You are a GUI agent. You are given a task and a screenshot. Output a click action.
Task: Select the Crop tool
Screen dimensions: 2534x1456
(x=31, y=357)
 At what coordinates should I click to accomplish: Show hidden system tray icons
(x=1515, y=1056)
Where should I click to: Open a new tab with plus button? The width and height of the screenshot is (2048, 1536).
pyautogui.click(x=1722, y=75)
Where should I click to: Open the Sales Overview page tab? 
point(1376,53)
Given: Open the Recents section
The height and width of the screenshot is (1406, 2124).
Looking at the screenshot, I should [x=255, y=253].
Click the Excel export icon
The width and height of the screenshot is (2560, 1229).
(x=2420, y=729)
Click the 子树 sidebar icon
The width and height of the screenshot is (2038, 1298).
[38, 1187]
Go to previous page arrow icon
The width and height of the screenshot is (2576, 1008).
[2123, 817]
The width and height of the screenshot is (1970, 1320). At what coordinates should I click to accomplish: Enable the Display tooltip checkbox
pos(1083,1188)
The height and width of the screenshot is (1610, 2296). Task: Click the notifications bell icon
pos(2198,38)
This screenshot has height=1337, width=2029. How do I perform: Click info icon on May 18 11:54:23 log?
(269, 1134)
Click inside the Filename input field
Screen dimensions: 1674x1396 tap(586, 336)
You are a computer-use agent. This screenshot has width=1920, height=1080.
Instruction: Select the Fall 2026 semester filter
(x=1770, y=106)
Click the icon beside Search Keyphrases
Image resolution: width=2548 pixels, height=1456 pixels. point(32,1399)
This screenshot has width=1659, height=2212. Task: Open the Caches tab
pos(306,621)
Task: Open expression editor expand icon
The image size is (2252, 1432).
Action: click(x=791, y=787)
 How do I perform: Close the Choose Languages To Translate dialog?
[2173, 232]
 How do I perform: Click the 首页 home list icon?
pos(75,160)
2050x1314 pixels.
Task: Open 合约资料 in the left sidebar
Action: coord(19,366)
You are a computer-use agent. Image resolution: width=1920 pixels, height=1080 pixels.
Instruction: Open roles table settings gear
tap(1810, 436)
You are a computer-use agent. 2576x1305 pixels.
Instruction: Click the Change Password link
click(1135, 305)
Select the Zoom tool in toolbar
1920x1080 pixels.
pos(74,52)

....

* _To do_
State the number of lines in the records above that contain the string "agent", and give nothing else.

* _Task result_
4